Una Cámara de Apelaciones de San Martín ratificó el rechazo de la demanda indemnizatoria contra un hospital público de Moreno. La actora alegó haber contraído una infección por Staphylococcus tras una cesárea, pero el tribunal concluyó que no se probó el nexo causal entre la atención hospitalaria y el daño.

El fallo destaca que la pericia médica reconoció la infección pero no pudo establecer con certeza científica que hubiera ocurrido durante la internación inicial. Las curaciones realizadas en el domicilio y en una sala barrial posterior pesaron como factor que rompió cualquier cadena causal directa.
Carga de la prueba y obligación de medios
El tribunal reiteró que la responsabilidad estatal en salud exige acreditar daño, antijuridicidad y nexo causal.
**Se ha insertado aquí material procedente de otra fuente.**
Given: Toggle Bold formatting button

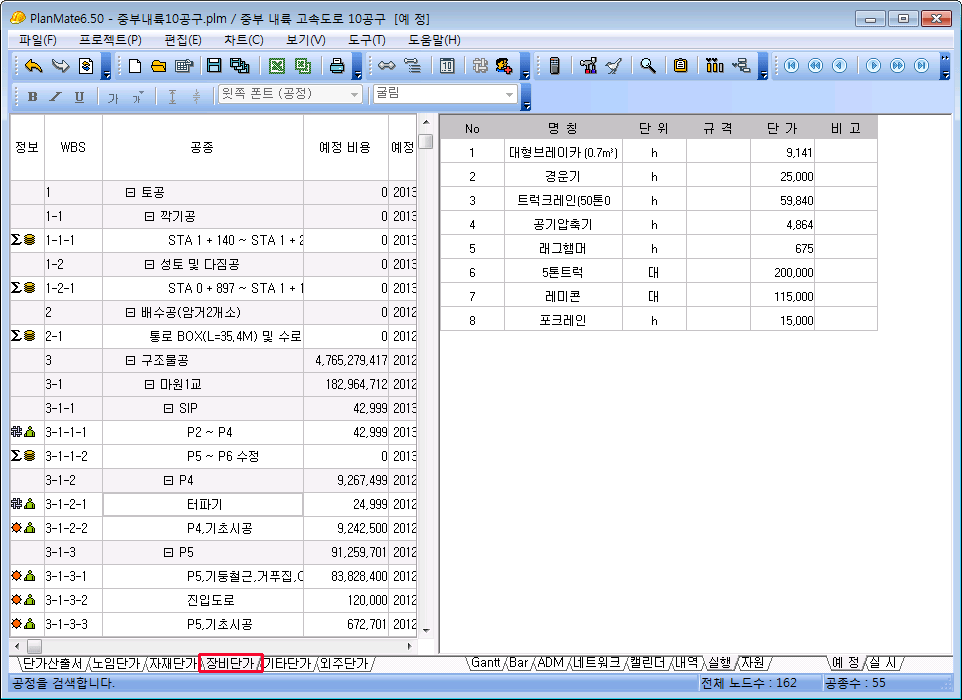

La obligación médica es de medios, no de resultados, y la mera probabilidad genérica de infección intrahospitalaria resulta insuficiente para condenar al Estado. La actora no aportó elementos que demostraran fallas concretas de asepsia o profilaxis.
La sentencia también desestimó argumentos nuevos introducidos en apelación, como la alegada alergia a la penicilina, por no integrar la plataforma fáctica originaria. Las costas fueron impuestas a la demandante bajo el principio objetivo de la derrota.
Implicancias para la litigiosidad sanitaria
El fallo refuerza un estándar probatorio estricto en casos de infecciones postquirúrgicas. Al exigir prueba concluyente sobre el momento y origen de la bacteria, la Cámara limita la posibilidad de trasladar al Estado la responsabilidad por complicaciones que pudieron originarse fuera del ámbito hospitalario. Esta línea jurisprudencial obliga a los reclamantes a construir expedientes con evidencia técnica más robusta desde el inicio del proceso.